USP <1207> is a United States Pharmacopeia chapter dedicated to Container Closure Integrity Testing for sterile pharmaceutical products. It establishes a science-based framework for evaluating whether packaging systems maintain sterility throughout shelf life and distribution.

The chapter introduces the distinction between deterministic and probabilistic testing methods and emphasizes the regulatory preference for deterministic technologies. Unlike traditional qualitative methods, deterministic approaches provide measurable and reproducible results. USP <1207> promotes the use of objective measurement systems capable of detecting defects that could compromise sterility or stability.

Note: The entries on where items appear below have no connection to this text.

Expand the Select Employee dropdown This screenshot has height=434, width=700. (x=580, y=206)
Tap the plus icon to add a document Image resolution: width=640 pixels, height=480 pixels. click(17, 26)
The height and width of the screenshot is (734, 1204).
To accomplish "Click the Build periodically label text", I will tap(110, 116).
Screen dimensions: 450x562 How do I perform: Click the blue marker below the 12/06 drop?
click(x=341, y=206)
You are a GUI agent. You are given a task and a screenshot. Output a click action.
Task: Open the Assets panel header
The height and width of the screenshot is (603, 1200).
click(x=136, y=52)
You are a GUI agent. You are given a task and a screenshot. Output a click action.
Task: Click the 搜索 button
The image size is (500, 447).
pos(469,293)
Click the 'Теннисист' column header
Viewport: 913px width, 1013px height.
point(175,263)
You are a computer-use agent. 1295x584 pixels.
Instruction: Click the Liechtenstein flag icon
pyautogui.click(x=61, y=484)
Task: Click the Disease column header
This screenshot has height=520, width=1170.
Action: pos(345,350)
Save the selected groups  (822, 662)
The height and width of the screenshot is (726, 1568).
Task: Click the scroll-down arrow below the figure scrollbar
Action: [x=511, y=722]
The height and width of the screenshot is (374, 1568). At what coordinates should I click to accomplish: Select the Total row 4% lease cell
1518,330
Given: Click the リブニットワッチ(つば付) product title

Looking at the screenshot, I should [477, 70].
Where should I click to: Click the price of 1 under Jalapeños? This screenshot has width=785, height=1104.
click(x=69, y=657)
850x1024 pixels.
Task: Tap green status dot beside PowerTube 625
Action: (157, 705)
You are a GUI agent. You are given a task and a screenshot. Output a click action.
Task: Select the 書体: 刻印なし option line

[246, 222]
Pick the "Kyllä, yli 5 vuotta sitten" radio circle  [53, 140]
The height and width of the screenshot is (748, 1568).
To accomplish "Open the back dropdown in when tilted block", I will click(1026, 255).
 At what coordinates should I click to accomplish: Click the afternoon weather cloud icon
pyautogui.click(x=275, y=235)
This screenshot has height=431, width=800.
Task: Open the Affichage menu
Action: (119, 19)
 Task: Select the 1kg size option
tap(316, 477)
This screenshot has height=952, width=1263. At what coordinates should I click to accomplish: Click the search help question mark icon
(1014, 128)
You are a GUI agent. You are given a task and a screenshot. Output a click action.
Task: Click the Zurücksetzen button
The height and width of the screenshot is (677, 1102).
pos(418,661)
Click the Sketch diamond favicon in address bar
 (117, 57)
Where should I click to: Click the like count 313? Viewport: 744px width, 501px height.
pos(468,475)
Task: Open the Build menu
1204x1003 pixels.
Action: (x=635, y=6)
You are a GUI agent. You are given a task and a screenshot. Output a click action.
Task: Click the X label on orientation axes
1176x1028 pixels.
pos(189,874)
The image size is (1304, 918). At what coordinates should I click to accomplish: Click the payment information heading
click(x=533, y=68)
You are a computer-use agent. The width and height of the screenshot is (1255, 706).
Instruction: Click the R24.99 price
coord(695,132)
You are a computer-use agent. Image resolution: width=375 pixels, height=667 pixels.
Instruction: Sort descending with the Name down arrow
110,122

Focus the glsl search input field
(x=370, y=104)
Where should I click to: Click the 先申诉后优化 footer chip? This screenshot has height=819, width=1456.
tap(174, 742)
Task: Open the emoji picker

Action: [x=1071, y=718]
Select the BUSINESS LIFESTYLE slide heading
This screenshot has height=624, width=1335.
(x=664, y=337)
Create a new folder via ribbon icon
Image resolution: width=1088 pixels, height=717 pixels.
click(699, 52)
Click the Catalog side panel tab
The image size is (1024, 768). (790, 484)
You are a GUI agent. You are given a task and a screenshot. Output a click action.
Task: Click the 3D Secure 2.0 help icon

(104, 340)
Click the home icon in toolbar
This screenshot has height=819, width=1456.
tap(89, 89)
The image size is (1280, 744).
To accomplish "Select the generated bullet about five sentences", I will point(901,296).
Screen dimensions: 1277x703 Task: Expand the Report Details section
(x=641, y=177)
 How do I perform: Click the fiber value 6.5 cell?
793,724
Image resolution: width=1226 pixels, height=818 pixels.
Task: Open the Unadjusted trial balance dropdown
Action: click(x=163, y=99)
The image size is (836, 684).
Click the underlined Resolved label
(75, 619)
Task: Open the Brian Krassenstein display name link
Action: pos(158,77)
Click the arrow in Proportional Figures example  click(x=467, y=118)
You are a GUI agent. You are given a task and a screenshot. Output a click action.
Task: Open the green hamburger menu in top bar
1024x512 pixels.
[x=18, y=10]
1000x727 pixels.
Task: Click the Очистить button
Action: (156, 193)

A central concept within USP <1207> is the Maximum Allowable Leakage Limit, often referred to as MALL. This represents the largest leak size that does not pose a risk to product sterility or quality. The selected test method must reliably detect leaks at or below this threshold. Sensitivity alone is not sufficient. The method must demonstrate relevance to real product risk.

USP <1207> also addresses method development, validation expectations, defect challenge studies, and lifecycle application of integrity testing. It encourages manufacturers to justify their method selection through scientific rationale rather than historical precedent.

Deterministic technologies such as Vacuum Decay and High Voltage Leak Detection align with USP <1207> principles because they provide quantitative data and reduced operator dependency. By adopting USP <1207> guidance, manufacturers strengthen regulatory defensibility and ensure that integrity testing reflects measurable risk rather than subjective evaluation.